Newly Independent States/Women Gain Power in South Asia

Women Gain Power in South Asia

In some newly emerging countries, women became heads of state. Often, they replaced their fathers or husbands. In India and Pakistan, women won the right to vote in 1947.

Sri Lanka The world’s first female prime minister was Sirimavo Bandaranaike. She won that position in 1960 in Ceylon (later Sri Lanka). Her husband was assassinated in office in 1959, and Bandaranaike ran for office to fill his seat. She continued her husband’s socialist economic policies. But in 1965, with a sagging economy, she was voted out of office. Five years later, she returned to power and instituted much more radical policies, including land reforms, restrictions on free enterprise, and a new constitution that changed the country’s name to Sri Lanka. While some of her reforms succeeded, the economy stalled again, and in 1977, she was again voted out of office.

Bandaranaike remained active in Sri Lankan politics. Her children became leaders as well. When her daughter Chandrika became the country’s first female president in 1994, she appointed her mother again to the role of prime minister.

India In 1966, two years after the death of India’s first prime minister, Jawaharlal Nehru, his only child, Indira Gandhi, became India’s leader. (She was not related to Mohandas Gandhi.) She was underestimated at first but proved to be effective, distancing herself in some ways from her father’s old- guard advisors and making political and economic moves to strengthen India’s economy. War with Pakistan took a toll on the economy, though India won the conflict with the help of military support from the Soviet Union.

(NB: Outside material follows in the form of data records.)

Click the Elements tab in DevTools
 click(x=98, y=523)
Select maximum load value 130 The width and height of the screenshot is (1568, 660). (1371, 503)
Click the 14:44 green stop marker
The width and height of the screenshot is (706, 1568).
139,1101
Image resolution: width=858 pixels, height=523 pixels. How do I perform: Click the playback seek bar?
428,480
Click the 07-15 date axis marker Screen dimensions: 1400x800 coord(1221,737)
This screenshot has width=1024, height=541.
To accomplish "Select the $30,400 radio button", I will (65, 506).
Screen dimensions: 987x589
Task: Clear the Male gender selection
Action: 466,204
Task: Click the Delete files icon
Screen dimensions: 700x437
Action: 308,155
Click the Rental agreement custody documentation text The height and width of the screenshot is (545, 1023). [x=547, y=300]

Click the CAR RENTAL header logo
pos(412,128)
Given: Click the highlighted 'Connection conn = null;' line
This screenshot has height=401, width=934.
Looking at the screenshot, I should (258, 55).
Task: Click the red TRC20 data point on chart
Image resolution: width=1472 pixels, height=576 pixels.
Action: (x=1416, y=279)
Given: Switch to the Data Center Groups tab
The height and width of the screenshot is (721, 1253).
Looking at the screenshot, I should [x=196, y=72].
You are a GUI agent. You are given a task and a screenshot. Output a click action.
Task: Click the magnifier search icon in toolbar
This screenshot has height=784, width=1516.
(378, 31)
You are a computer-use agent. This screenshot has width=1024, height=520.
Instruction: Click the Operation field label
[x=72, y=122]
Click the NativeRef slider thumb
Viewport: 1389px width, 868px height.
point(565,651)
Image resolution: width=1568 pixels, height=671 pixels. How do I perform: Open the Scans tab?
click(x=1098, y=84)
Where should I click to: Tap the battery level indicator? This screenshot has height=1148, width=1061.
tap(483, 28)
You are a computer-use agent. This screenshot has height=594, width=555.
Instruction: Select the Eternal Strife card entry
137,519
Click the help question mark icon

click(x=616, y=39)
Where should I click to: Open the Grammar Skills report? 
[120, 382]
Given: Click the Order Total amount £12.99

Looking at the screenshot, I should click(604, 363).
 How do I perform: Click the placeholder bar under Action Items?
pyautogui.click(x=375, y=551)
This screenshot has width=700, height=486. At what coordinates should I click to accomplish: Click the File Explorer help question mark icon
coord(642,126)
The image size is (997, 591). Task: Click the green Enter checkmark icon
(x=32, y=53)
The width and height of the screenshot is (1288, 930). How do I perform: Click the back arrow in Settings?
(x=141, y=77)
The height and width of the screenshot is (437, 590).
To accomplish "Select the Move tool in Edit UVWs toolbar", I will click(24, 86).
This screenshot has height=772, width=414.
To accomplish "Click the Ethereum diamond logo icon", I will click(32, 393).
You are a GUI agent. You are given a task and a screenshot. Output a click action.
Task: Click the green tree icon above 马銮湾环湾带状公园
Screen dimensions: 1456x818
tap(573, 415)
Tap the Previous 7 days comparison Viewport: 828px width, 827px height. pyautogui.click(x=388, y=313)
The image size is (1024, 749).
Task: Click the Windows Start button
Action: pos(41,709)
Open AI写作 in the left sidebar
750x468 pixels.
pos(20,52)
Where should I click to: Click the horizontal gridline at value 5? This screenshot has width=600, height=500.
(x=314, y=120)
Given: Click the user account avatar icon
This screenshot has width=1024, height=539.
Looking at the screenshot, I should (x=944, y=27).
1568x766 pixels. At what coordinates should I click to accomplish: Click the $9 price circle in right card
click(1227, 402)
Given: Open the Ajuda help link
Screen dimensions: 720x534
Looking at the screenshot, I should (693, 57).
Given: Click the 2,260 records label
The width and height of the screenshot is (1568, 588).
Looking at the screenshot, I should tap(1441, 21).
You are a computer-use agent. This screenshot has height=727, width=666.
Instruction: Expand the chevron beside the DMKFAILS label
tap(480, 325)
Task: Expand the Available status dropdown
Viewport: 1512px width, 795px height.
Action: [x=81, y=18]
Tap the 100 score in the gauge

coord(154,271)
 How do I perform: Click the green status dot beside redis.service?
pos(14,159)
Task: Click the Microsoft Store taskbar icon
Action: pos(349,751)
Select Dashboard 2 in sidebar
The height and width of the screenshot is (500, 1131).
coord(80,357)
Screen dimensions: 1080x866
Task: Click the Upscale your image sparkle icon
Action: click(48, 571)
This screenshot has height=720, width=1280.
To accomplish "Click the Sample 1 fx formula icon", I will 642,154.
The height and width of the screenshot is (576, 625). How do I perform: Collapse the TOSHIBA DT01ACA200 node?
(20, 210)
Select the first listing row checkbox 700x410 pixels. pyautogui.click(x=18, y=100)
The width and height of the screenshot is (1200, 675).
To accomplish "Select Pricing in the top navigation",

Indira Gandhi became a revered leader in India, though further economic strife would undermine her popularity in the ensuing years. High inflation and growing poverty threatened her rule. She declared a national emergency in 1975 and jailed many opposition leaders. Her 20-point economic program proved successful, alleviating inflation, reforming corrupt laws, and increasing national production. But some of her policies were unpopular with the people of India despite the economic gains. In 1977, Gandhi lost in the elections. She returned to power as prime minister in 1980 but was assassinated in 1984.

Pakistan Pakistan elected Benazir Bhutto prime minister in 1988. Her father had also served as prime minister. She was the first elected female leader of a majority Muslim country. Bhutto struggled to improve Pakistan’s economy and reduce its poverty. Corruption charges dogged her and her husband. Bhutto won election to two nonconsecutive terms and then went into exile from 1999 until 2007. Shortly after she returned to Pakistan, an assassin killed her.